Tahrir Square alone hosted a thriving soundscape, with its permanent backdrop of rapping, singing, jamming and blasting speakers. Makeshift stages and sound equipment were eventually assembled to accommodate the ubiquitous music, and performances ran into the early hours, providing motivation to those staying through the night. Essam was thrust into the limelight the night after his arrival, singing Irhal (‘Leave’) derived from slogans flying around the square. “I tried to see what the people around me needed,” he recalls, “…it’s the first time I sang in front of this many people… almost everybody in the square welcomed me.” His performance was an instant crowd-pleaser, and footage of it rapidly went viral on YouTube. Essam remained in the square protesting and performing; “every time a new development happened, I would hide out in a corner to compose.”
Youth were not the sole protagonists fronting Tahrir’s music scene. El Tanbura, a group of seasoned folk instrumentalists and vocalists, brought the sound of vernacular urban song to the throng. Their founder, Zakaria Ibrahim, explained; “we revive traditional music to remind people of their history. Traditional songs and revolutionary songs have a common desire for freedom.” Older works were also recast to serve a new political climate, an example being classical singer Sayeed Darwish’s 1919 setting of Bilady, Bilady, Bilady (My country, my country, my country), rejuvenated by rapper Mohammed al-Deeb.
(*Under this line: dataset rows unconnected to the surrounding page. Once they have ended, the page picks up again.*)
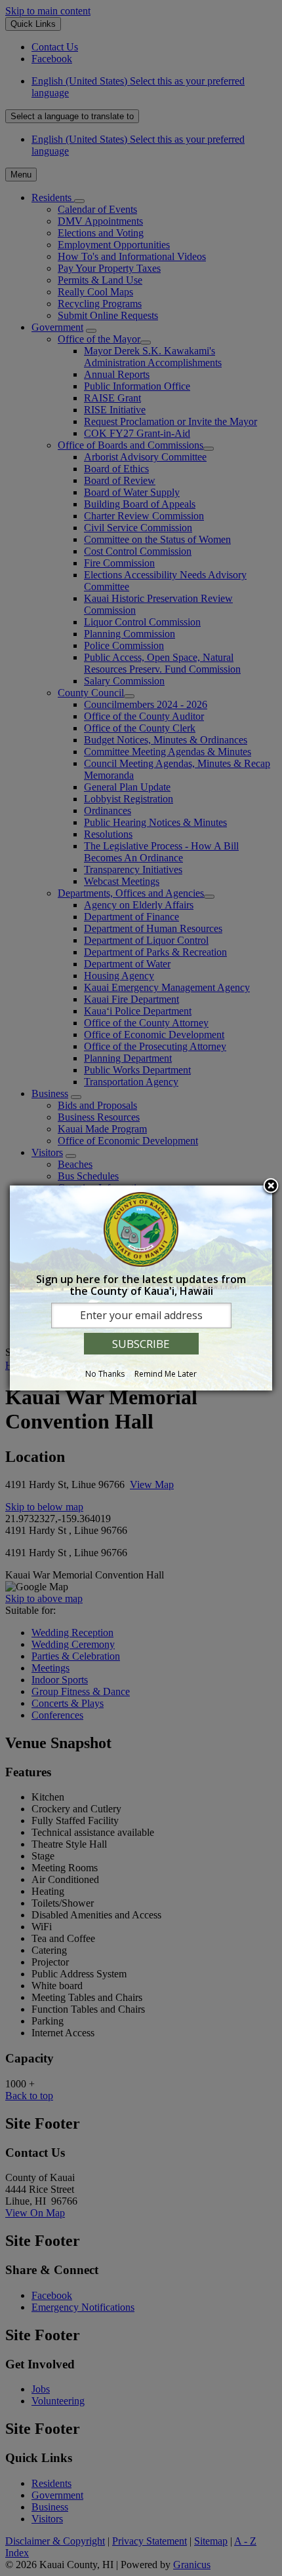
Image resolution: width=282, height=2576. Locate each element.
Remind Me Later (165, 1373)
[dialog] (141, 1288)
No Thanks (105, 1373)
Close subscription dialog (271, 1187)
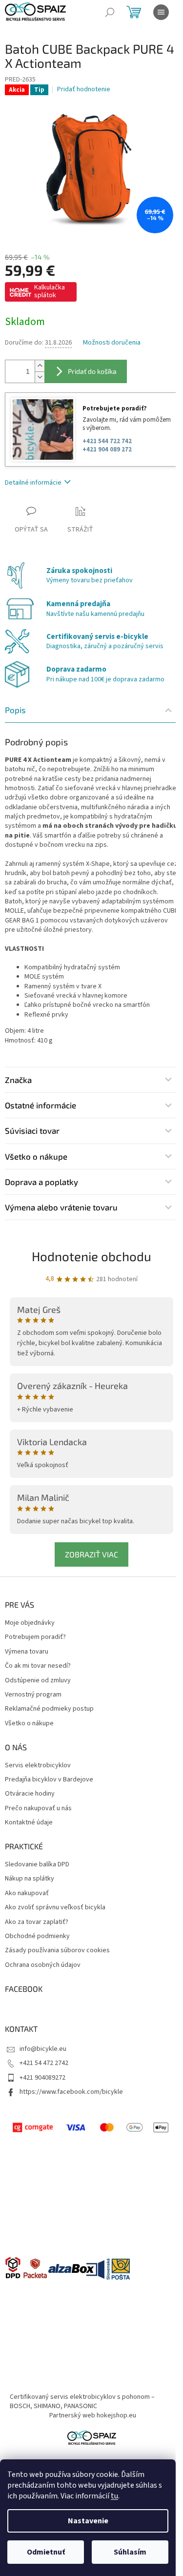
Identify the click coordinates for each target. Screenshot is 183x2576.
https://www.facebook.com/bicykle (71, 2092)
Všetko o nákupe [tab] (36, 1156)
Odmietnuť (46, 2552)
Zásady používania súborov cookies (57, 1950)
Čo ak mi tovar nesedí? (38, 1666)
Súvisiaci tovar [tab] (32, 1130)
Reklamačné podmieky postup (49, 1709)
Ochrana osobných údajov (43, 1965)
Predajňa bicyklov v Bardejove (49, 1779)
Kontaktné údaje (29, 1822)
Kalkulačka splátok (49, 291)
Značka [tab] (18, 1079)
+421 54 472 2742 (44, 2063)
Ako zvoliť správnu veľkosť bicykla (55, 1907)
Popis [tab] (15, 710)
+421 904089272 (42, 2078)
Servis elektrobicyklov (38, 1765)
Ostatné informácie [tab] (40, 1105)
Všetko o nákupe (29, 1723)
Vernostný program (33, 1694)
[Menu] (161, 12)
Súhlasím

“We revive traditional music to remind people of their history. Traditional songs and revolutionary songs have a common desire for freedom.”
Amidst the turmoil, what is it about music that engages protesters? As a hybrid of music and poetry, song can coherently express political sentiment in a form comprehensible to educated and illiterate listeners alike, which arouses emotional and physical responses through musical affect. Music’s capacity to incite is widely discussed by psychologists and sociologists as well as being explicitly recognised on the ground. “It makes a difference,” states Henry Habashi, a 21-year-old tabla player, “when we start playing music. Before you know it, everyone’s dancing and cheering. It brings people together and reminds them that they are not alone.”
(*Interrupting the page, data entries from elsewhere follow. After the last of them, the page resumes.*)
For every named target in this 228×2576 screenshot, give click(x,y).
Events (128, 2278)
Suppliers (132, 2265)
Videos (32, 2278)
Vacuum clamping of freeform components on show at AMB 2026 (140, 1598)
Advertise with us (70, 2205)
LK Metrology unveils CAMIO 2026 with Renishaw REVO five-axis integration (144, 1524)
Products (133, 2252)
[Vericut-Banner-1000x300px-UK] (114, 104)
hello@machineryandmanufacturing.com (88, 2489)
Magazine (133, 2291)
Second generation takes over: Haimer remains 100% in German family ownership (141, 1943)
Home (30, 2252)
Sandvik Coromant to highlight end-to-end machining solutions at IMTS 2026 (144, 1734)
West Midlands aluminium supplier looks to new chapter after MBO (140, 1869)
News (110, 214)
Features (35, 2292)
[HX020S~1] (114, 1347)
The music of the Egyptian revolution was on the front line, relevant and powerful, but also hazardous. Essam was singled out by the authorities for prolonged torture as a result of his performances. He has since returned to the square, along with many other musicians, as the country’s political struggle continues. “We can sacrifice anything we have,” he said in November, “even our souls, to make Egypt a free country.”